Erhöhte Waldbrandgefahr: Forstbehörde ruft zur Vorsicht auf

Wegen außergewöhnlich hoher Temperaturen zusammen mit dem geringen Niederschlag der vergangenen Monate herrscht derzeit eine erhöhte Waldbrandgefahr im Landkreis Lörrach.

Waldbrände entstehen in der Regel durch menschlichen Leichtsinn oder Unachtsamkeit. Die Forstbehörde des Landratsamts ruft daher Waldbesucher und Waldbesitzer zu absoluter Vorsicht auf und bittet darum, die geltenden Verhaltensregeln zu beachten.
Dazu gehört das gesetzliche Rauchverbot im Wald, das generell vom 1. März bis 31. Oktober besteht. Zudem darf im Wald oder in der Nähe des Waldes kein offenes Feuer entfacht werden. Grillen ist ausschließlich an geöffneten fest eingerichteten und gekennzeichneten Grillstellen zulässig, sollte aber möglichst unterlassen werden. Das Feuer darf nie unbeaufsichtigt sein und muss beim Verlassen des Grillplatzes vollständig gelöscht werden.
Unter den derzeitigen Bedingungen sind abgestorbene Pflanzenteile, trockenes Streu und herumliegendes Holz sehr leicht entzündlich, ein Feuer fände reichlich Nahrung und könnte sich sehr schnell ausbreiten. Sollte es zu einem Brand kommen, ist es darum wichtig, umgehend den Notruf unter 112 zu informieren.

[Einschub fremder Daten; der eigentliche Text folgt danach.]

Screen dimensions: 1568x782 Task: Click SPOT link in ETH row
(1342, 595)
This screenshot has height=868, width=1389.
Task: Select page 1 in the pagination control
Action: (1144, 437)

Die wichtigsten Regeln im Überblick:

  • Vom 1. März bis 31. Oktober gilt im Wald ein grundsätzliches Rauchverbot.
  • Feuer machen ist nur an den offiziellen, fest eingerichteten und geöffneten Feuerstellen auf den Grillplätzen erlaubt.
  • Auch an den erlaubten Stellen muss das Feuer immer beaufsichtigt und vor dem Verlassen unbedingt vollständig gelöscht werden.
  • Nicht gestattet ist das Grillen im Wald auf mitgebrachten Gartengrillgeräten.
  • Offenes Feuer außerhalb des Waldes muss mindestens 100 Meter vom Waldrand entfernt sein.
  • Autos nicht seitlich an Waldwegen parken, damit großen Löschfahrzeugen nicht die Zufahrt versperrt wird. Außerdem können heiße Katalysatoren an der Fahrzeugunterseite dürres Gras in Brand setzen!
  • Keine Glasflaschen sorglos liegen lassen, da der Brennglaseffekt zu offenem Feuer führen kann.
  • Waldbesitzer werden zu besonderer Vorsicht beim Verbrennen von Reisig und Rinde zur Bekämpfung der Borkenkäfer angehalten. Über die Hälfte der Waldbrände entstehen durch Fahrlässigkeit und wären daher weitgehend vermeidbar. Das Feuer nie unbeaufsichtigt lassen.

Verstöße gegen diese Regeln werden als Ordnungswidrigkeit geahndet, können aber je nach konkreter Situation auch als Straftat gewertet werden.